The narrative quality of Khoury-Ghata's work-narrative inflected by surrealism and by tropes from Arabic poetry - appeals to me.
When you are in a university, paradoxically, it makes those intergenerational relationships between writers more problematic.
I wonder what it means about American literary culture and its transmission when I consider the number of American poets who earn their living teaching creative writing in universities. I've ended up doing that myself.
Editing a journal is a different kind of engagement. You are free to engage yourself only with the work that first engages you, whether it's by someone by whom nobody has yet read a line, or by Adrienne Rich or Hayden Carruth.

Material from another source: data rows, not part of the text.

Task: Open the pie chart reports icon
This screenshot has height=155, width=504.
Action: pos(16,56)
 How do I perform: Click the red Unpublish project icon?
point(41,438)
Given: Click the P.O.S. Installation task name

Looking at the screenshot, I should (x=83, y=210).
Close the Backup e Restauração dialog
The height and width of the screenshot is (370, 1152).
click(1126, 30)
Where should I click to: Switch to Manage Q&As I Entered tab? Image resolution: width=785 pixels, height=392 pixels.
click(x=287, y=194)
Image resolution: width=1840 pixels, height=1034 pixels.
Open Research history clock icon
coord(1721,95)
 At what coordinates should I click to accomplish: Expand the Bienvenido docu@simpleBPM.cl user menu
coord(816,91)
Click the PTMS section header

In France, the initial entry into publication in journals depends much more upon pre-existing connections and allegiances.
The phenomenon of university creative writing programs doesn't exist in France. The whole idea is regarded as a novelty, or an oddity.
I wouldn't recommend that anyone go to university at 15. It really is like giving a fifty-dollar bill to a child and turning her loose in a Godiva chocolate shop.
Given the devaluation of literature and of the study of foreign languages per se in the United States, as well as the preponderance of theory over text in graduate literature studies, creative writing programs keep literature courses populated.
I tend to use iambic pentameter instead of the Alexandrine, which sounds odd in English, which is more abbreviated than French anyway. It's a pleasant challenge, and it's an interesting form.
I'm addicted to email, but other than that, there are practical things - being able to buy a book on the internet that you can't find in your local bookshop. This could be a lifeline if you live further from the sources.
I don't know whether a poem has be there to help to develop something. I think it's there for itself, for what the reader finds in it.
It's bad luck to drown a postman.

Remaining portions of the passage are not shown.